El Angel de la Sombra/LXXXIV
Contra lo que pudo temerse, la ruptura del compromiso anunciada una noche por el mismo Toto con su habitual impetuosidad, conmovió poco a Luisa.
Había vuelto aquél, de pronto, hacia la mitad de la velada con que las tres, en compañía de Suárez Vallejo, prolongaban la sobremesa.
Entró, chorreando agua del impermeable, dijérase que al empuje del ventarrón, renovado en eso, y avanzando hasta la cabecera de la mesa, donde asentó sus manos como un orador, dijo con displicencia un tanto burlona:
—He deshecho mi compromiso. —Pero Efraim!—reprochó angustiosamente doña Irene, mirando a su hija.
Suárez Vallejo púsole también cara de reproche.
Mas, Luisa, volviendo hacia él con dulce gravedad sus ojos serenos:
—No me extraña, dijo, y has hecho bien, porque nunca se han querido de veras.

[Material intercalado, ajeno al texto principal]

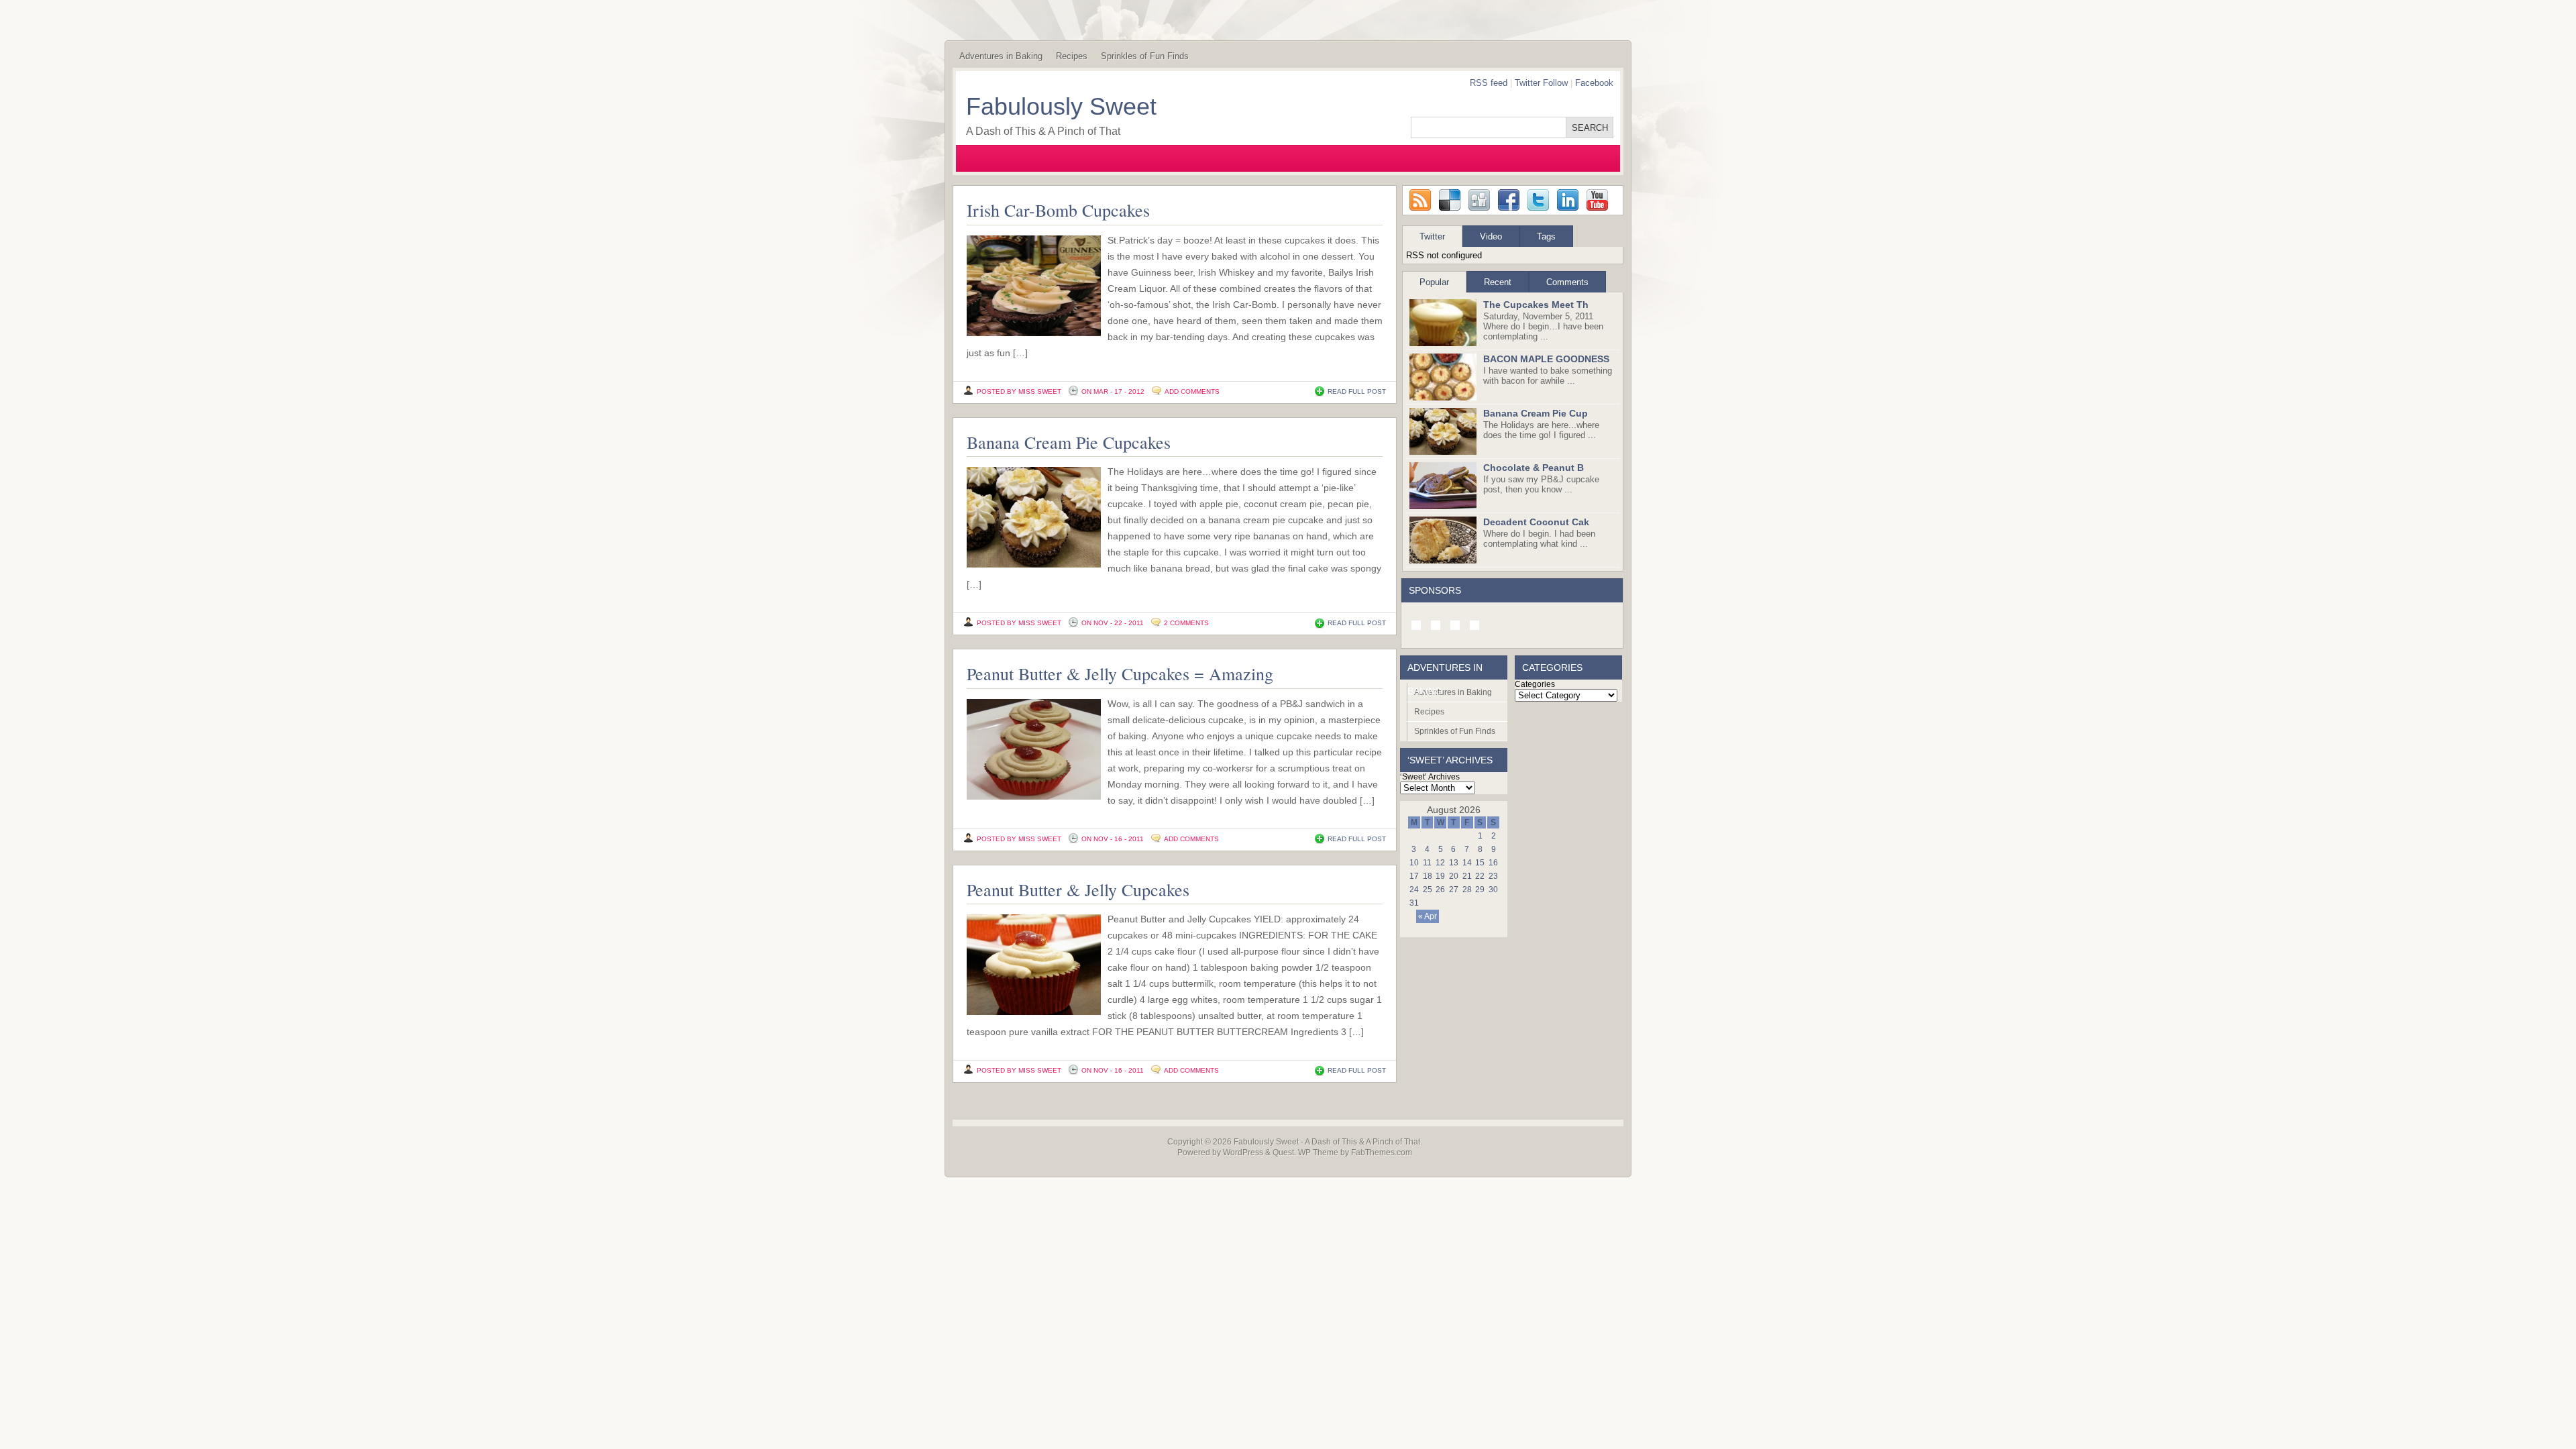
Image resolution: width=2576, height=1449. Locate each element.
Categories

—Tú, sí, que eres inteligente!—alabó Tato, echando sobre una silla el capote y sentándose a los pies de su hermana, en la alfombra, con mimo familiar.
Estaba rosado de frío, brillantes los ojos de infantil travesura.
Restregóse satisfecho las manos; y tomando las de Luisa, las apretó contra su cara helada.
Suárez Vallejo y ella sonrieron enternecidos. La tía Marta abandonó un momento su encaje.
—No te pongas trágica, mamá!—exclamó Tato, aludiendo al ademán con que doña Irene, entreabierta la hermosa boca y alzado el rostro a la vez, había dejado caer los brazos.
Entonces refirió el episodio con pintoresca jovialidad.
Sin exagerar nada, Adelita y doña Encarnación eran ya insufribles.
Al fin, en la muchacha, explicábanse los caprichos, las exigencias... Aunque había acabado por advertir en todo ello, a pesar de los arranques, el plan consabido para asegurarlo más.
Este fué el primer desengaño.
No obstante, Adelita era demasiado linda para que no valiese la pena dejarse embaucar a sabiendas. Su despotismo calculado, sus falsos celos, poníanla deliciosa.
Un poco monótona, si se quería, su seducción. El mismo éxtasis de ojos alzados, el mismo ademán de apoyar en tres dedos el rostro pensativo, de sacar el pie, de volver la cara con la mejilla sobre el hombro... Todo muy ensayadito ante el espejo, muy Priere d'une Vierge...
Pero... —bonito al fin.
En cambio, con la proximidad del cotillón de gala en que por rito social debía formalizarse el compromiso, doña Encarnación intervino en los amores de un modo tal, que parecía ella la novia.
Había acabado por no dejarlo vivir en casa más que para dormir, hasta durante la enfermedad de Luisa.
Lo peor era que Adelita, no obstante su petulancia voluntariosa, obedecía como un alférez.
Muy bonita siempre, muy elegante, muy gentil, justo era reconocerlo, aquella disciplina filial acentuaba demasiado su semejanza con la absorbente señora. Tato había advertido una noche, en el corte de su barbilla, el mismo pliegue que con grotesca placidez inflábasele a aquélla hasta el seno de pujanza monumental. Y eso podía anticiparle lo más cursi que en punto a belleza hubiera para él: una gorda de ojos lánguidos ...
Pues ¿no le daba todavía a la buena señora, por empolvarse, creyendo disimularlo, aquel lunar que le colgaba de la mejilla como una borlita de felpa?... Y si también se heredaba la predisposición a echar lunares?...
Con todo, aunque aburrido ya, habría ido hasta el fin, por no dejar plantada una chica distinguida, amiga de su hermana, cuando la propia suegra le alzó el escrúpulo con una insensatez.
Empeñada en renovarle el elogio de "la joya que se llevaba", aunque sin duda creíalo digno de ella, no sólo aprobaba la debilidad de Adelita por todo cortejo eventual, considerándolo tributo debido a su belleza irresistible, sino que una de las últimas noches había llegado a encarecerle casi como un favor la decisión de quererlo su hija a él solo, hasta concluir, tuteándolo, para mayor impertinencia:
—Porque cuando te prefirió, tenía cuatro festejantes más. Y todos de anillo!
Fué la gota del desborde. No se diría, entonces, que la perjudicaba. Cuatro, nada menos!
Carguen ell os con el perfume Jockey-Club y con la suega de barlita!
Sin embargo, para evitar explicaciones penosas y tentativas de acomodo, iría a reunirse con don Tristán, que quizá estaba necesitándolo.
Partió, pues, al día siguiente; y las Foncuevas, dando por malograda la estación con el temporal, se ausentaron sin despedirse, decididas a completar su veraneo en la montaña.